* _Text under study_
In American filmmaking there’s a very fine line between horror and slap-stick comedy. True story. The horror film genre has historically been given a pass in terms of strict filmmaking judgment. Film critics have long understood that when it comes to horror films the only criteria that audiences care about is the ‘scare factor’. That’s about it. You would think that with that kind of leeway, a majority of films in this genre would be generally fairly decent. You would also be very wrong. Most of them are just average, many of them are not good and a handful of them are just plain awful, so awful in fact that they cross genres by moving into the realm of unintended comedy.
#13. Night Of The Bloody Apes (1972)

* _Parts of the exercise_
**A)** In the piece on awful horror films, why has the horror genre been given a pass on strict filmmaking judgment? Answer in one to three sentences.
**B)** In the piece on awful horror films, what number is given to Night Of The Bloody Apes?
**C)** Resume the piece on awful horror films from where it stops.
The items play no part in this work.

* _Records provided_

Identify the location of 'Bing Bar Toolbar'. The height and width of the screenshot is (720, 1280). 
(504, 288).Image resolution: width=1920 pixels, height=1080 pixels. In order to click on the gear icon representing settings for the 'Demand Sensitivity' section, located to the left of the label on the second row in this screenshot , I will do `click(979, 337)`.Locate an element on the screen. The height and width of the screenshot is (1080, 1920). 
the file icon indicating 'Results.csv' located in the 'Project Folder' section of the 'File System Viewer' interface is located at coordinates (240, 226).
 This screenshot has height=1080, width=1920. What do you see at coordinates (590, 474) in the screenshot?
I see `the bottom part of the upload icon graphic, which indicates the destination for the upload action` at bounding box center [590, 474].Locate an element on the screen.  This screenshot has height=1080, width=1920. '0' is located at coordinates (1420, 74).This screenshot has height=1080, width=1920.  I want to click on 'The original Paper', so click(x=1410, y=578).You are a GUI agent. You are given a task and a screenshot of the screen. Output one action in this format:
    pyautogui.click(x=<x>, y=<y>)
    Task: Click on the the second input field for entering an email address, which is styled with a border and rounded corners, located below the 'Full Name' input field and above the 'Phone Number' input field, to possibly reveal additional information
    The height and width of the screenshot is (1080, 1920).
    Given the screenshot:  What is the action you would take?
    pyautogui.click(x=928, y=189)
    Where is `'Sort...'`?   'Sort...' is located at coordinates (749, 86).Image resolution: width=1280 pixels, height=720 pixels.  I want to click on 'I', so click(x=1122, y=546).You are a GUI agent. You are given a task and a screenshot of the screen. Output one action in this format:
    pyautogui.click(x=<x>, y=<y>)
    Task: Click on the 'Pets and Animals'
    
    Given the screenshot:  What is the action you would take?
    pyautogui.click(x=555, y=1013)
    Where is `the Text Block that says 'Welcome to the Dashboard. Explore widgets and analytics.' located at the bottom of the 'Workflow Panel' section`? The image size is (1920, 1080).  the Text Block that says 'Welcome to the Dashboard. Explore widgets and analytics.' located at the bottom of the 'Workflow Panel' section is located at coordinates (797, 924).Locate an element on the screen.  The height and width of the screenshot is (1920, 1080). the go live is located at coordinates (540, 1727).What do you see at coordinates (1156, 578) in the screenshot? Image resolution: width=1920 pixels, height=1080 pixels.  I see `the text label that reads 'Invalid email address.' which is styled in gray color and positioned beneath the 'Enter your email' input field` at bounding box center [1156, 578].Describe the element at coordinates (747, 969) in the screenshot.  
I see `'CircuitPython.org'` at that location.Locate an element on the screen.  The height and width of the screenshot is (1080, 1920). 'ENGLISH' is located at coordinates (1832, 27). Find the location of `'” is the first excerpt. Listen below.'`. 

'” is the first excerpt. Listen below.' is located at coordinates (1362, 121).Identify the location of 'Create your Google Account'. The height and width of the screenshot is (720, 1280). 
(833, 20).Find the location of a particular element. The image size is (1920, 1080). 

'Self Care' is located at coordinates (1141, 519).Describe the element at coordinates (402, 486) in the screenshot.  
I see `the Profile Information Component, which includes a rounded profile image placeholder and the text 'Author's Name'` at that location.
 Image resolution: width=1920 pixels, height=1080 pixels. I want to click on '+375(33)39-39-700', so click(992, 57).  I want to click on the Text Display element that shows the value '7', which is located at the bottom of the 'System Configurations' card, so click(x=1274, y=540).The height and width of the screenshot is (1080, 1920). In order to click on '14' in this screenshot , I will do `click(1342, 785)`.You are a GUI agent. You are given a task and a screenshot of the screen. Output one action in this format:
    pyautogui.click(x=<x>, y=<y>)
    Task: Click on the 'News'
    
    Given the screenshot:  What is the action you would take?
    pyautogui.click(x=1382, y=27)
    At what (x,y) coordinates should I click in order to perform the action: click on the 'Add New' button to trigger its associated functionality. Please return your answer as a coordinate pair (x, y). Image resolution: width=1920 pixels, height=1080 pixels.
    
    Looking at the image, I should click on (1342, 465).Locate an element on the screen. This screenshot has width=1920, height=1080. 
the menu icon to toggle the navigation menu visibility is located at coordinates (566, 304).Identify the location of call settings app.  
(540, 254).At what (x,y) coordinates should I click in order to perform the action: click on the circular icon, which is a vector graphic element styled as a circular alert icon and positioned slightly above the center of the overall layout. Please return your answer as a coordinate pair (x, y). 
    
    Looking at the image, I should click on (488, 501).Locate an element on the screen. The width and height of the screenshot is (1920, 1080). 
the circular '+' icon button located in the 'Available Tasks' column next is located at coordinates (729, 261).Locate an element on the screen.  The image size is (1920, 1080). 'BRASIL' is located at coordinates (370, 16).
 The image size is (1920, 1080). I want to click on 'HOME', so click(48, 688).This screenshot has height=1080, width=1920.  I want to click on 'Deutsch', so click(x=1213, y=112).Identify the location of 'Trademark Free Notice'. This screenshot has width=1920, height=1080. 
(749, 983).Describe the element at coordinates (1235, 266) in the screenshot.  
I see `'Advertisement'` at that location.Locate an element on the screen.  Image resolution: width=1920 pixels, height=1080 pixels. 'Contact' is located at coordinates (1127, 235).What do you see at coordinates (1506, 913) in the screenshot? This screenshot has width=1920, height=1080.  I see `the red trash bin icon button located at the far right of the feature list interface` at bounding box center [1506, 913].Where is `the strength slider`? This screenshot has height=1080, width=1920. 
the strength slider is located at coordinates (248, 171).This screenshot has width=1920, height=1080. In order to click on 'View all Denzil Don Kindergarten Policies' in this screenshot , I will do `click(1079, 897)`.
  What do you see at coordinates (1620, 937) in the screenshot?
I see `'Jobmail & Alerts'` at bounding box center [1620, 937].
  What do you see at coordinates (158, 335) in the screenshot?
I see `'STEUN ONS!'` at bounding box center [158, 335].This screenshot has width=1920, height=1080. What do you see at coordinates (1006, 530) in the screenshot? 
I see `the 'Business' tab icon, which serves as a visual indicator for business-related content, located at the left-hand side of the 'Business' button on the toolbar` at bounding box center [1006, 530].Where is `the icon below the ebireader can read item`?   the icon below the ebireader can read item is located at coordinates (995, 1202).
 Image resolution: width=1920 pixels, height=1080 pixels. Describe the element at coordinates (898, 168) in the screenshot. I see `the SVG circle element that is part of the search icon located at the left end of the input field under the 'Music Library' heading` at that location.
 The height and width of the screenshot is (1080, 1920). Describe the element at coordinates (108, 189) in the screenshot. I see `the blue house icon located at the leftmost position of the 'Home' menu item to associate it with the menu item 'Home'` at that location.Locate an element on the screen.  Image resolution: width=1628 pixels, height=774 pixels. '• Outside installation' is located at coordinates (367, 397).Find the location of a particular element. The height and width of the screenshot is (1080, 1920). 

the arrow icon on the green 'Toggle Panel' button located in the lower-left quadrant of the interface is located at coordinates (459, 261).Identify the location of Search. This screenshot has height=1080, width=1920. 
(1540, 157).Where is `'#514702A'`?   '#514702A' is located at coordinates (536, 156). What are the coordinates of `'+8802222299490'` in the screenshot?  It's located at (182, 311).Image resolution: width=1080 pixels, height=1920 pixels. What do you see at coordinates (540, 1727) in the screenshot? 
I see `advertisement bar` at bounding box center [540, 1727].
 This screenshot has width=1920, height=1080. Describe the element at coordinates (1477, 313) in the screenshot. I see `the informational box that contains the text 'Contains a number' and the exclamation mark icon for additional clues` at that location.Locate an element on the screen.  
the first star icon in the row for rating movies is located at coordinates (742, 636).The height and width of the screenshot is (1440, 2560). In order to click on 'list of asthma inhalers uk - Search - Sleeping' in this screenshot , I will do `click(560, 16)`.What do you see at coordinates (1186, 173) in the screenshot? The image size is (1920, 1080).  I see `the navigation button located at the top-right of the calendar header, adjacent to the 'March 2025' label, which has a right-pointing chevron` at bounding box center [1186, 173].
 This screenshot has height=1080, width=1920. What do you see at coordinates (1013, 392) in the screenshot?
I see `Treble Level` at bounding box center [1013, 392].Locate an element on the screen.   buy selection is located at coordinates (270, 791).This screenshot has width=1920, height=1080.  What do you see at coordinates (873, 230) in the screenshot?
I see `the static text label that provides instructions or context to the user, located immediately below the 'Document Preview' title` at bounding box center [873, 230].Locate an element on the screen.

* _Answers to the exercise_
**A)** Film critics have long understood that horror audiences care about only one criterion, the "scare factor." Because of that, the genre isn't held to strict filmmaking standards.

**B)** #13.

**C)**
‘Night Of The Bloody Apes’ is the American version of a 1969 Mexican film called ‘La Horripilante bestia humana’ aka ‘The Horrible Man-Beast’ which is also known as also ‘Gomar – The Human Gorilla’. Did you get all of that? In either case René Cardona‘s film is God awful and a laughable disgrace to the horror film genre. Trust me on this.
#12. Hobgoblins (1988)
‘Hobgoblins’ is a classic example of a low-budget indie B-movie horror-comedy. It was written and directed by someone named Rick Sloane. The plot is similar to that of the hit comedy-horror film ‘Gremlins’. Some might call it a ‘rip-off’ and some might call it an ‘homage’. Everyone with good sense however, will call it a world class piece of garbage film. Then again, with a majority of the ‘above the line’ credits being just one person, in this case Rick Sloane, it’s not hard to imagine how terrible this movie turned out to be.
#11. Redneck Zombies (1987)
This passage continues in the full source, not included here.